- Abbreviation: SKMP
- Leader: Nathan Holowaty
- Founded: 2006
- Dissolved: 2011
- Headquarters: Saskatoon, Saskatchewan
- Ideology: Anti-Prohibitionism (cannabis)
- Colours: Gold

Website
- www.saskmp.ca

= Saskatchewan Marijuana Party =

The Saskatchewan Marijuana Party was a provincial political party based in Saskatchewan, Canada. The party contested the 2007 Saskatchewan general election and failed to win any seats, securing less than one percent of the vote.

==History==
The seeds of the Saskatchewan Marijuana Party were planted by Marc Emery, a founding member of the Canadian federal Marijuana Party and former leader of the British Columbia Marijuana Party. In March 2004, Emery was arrested in Saskatoon for trafficking after passing a joint to another person while attending a pro-cannabis rally at the University of Saskatchewan (U of S). Emery was sentenced to three months in jail. While he served his sentence, two protestors staged a vigil outside the Provincial Courthouse in response. Emery was released after serving two months of his sentence, and immediately vowed to establish a Marijuana Party in the province and to run a full slate of candidates in the next election, which was slated for 2007.

In June 2006, the Saskatchewan Marijuana Party (SKMP) was officially registered with Elections Saskatchewan. Nathan Holowaty, a former president of the U of S New Democratic Party campus club, was named party leader, and Ethan Erkiletian was named party president. The same month, the party held a fundraiser barbecue for the Saskatoon Food Bank, with Holowaty stating that the party was "a community-minded organization"; while the party's platform consisted principally of cannabis legalization, Holowaty emphasized that the party was focused on social issues and advocating for "a healthy society".

(Item position rows)

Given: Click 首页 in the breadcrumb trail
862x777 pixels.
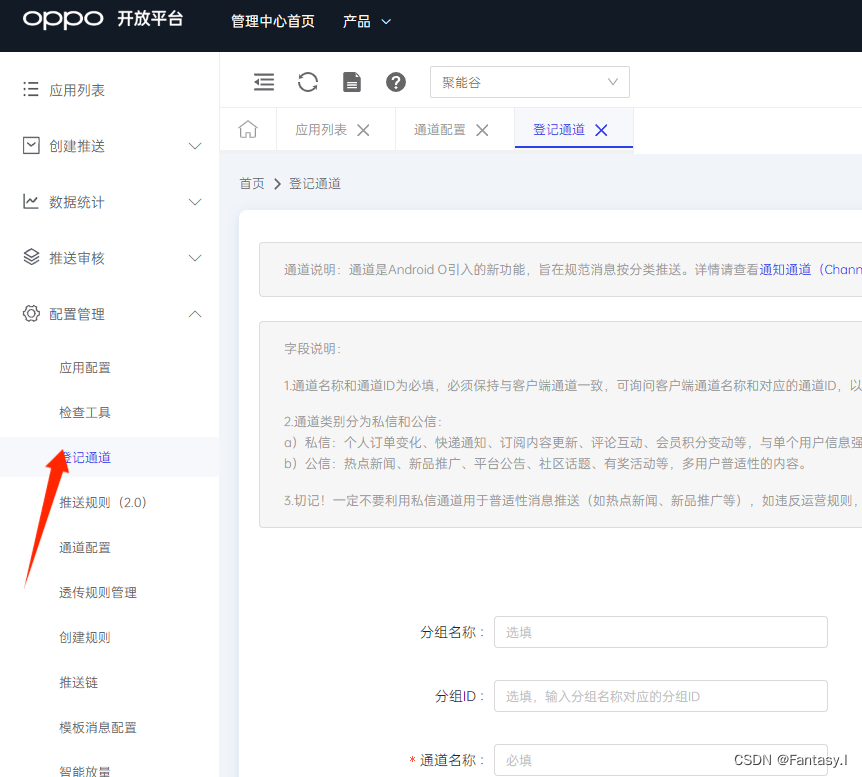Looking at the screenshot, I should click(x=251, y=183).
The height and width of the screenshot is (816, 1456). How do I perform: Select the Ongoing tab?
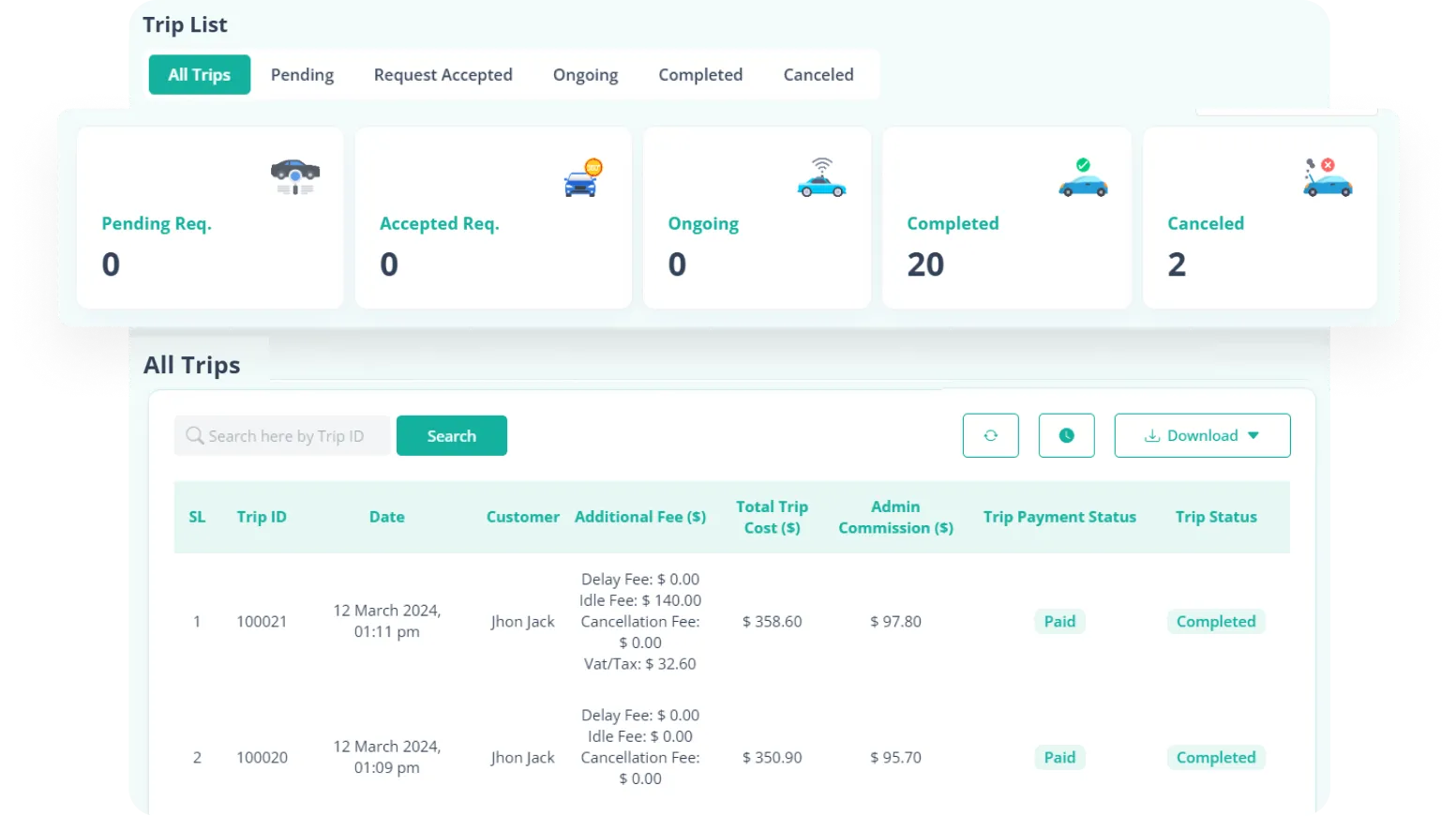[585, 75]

TASK GOAL
Rewrite the passage of the Saskatchewan Marijuana Party article that begins with the words containing "The Saskatchewan Marijuana Party was" and ends with "of the vote.", swapping "contested" for "entered".

SOLUTION FOR THIS EXERCISE
The Saskatchewan Marijuana Party was a provincial political party based in Saskatchewan, Canada. The party entered the 2007 Saskatchewan general election and failed to win any seats, securing less than one percent of the vote.